Alongside Bethany Firth and Tom Hamer, GB Swimmer Aaron Moores, Jessica Jane Applegate, and Scott Quin make up the reminding members of S14 swimmers (learning disability class) on the Great Britain’s Performance squad.
GB swimmer Aaron Moores had a stand out performance by breaking the men’s 100m SB14 breaststroke world record twice with a time record of 1:06.49 in the heats and 1:06.33 in the final. He took home gold with 1,016 points and achieved a time that sits under qualification time.
GB swimmer Jessica Jane Applegate finished behind Firth in the S14 200m freestyle taking the silver medal with a time of 2:05.63. This time puts her into consideration for Rio as well.
Scottish swimmer Scott Quin met qualifying Rio standards for the SB14 in the 100m breaststroke as he finished the final race with a silver medal and recording a personal best of 1:06.97.

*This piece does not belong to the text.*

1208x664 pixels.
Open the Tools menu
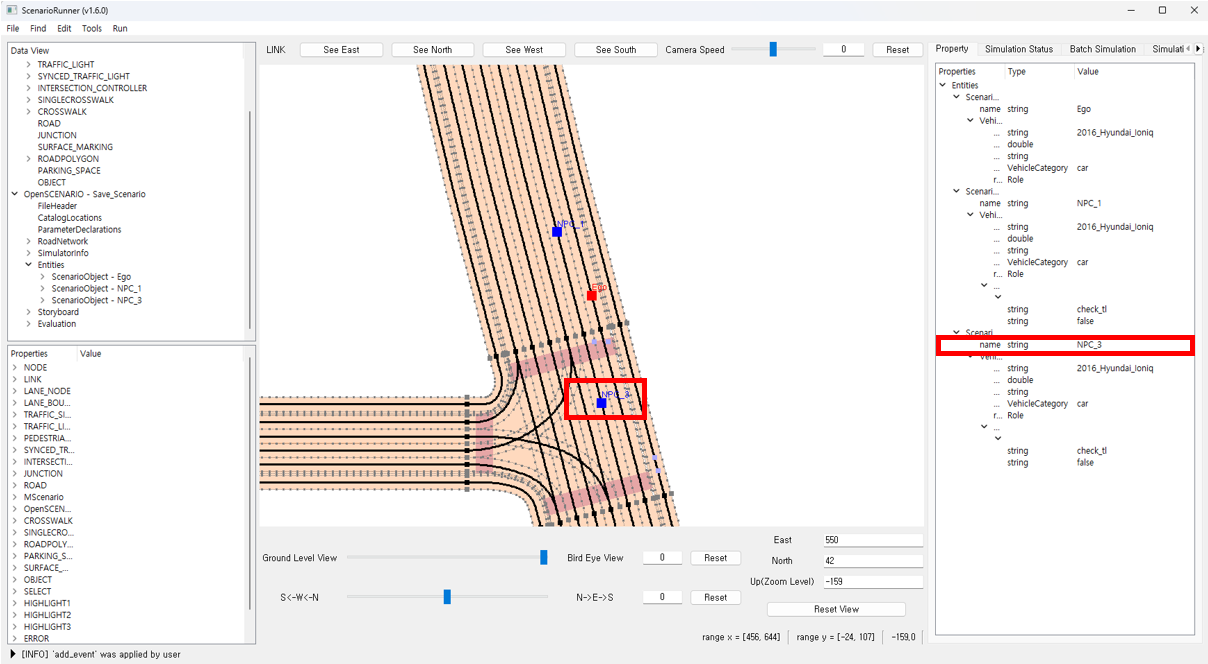coord(92,29)
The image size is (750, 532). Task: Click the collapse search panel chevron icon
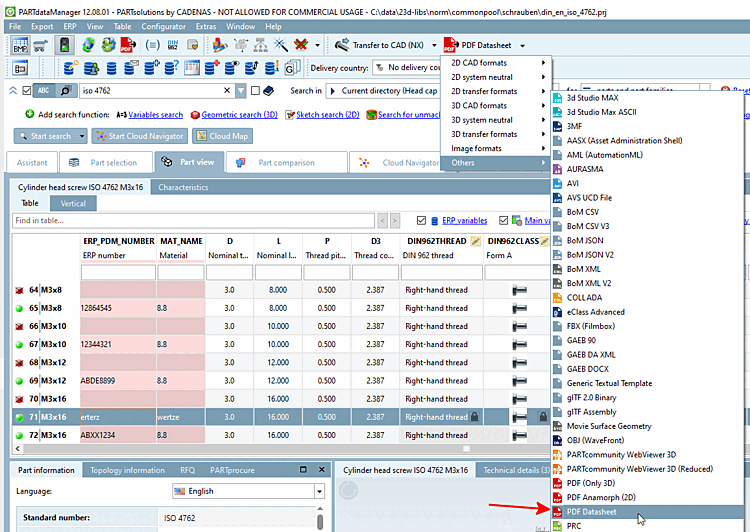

Swansea star Chloe Davies put together a strong performance in the S14 200m freestyle as took the bronze medal behind Bethany Firth and Jessica-Jane Applegate with a recorded time of 2:13.26 and 814 points.
Tracey McCillen, Chief Executive of UK Sports Association, commenting on the results said, “Congratulations to all of the para-swimmers. It’s an enormous achievement and illustrates the great potential of athletes with learning disability.’
‘Spare a thought though for those that didn’t quite make the times. Competitive performance opportunities still exist at Inas level could support their elite development. This pathway lacks the recognition from Government, UK Sport, and some NGBs. This undermines its very existence and that needs to change.”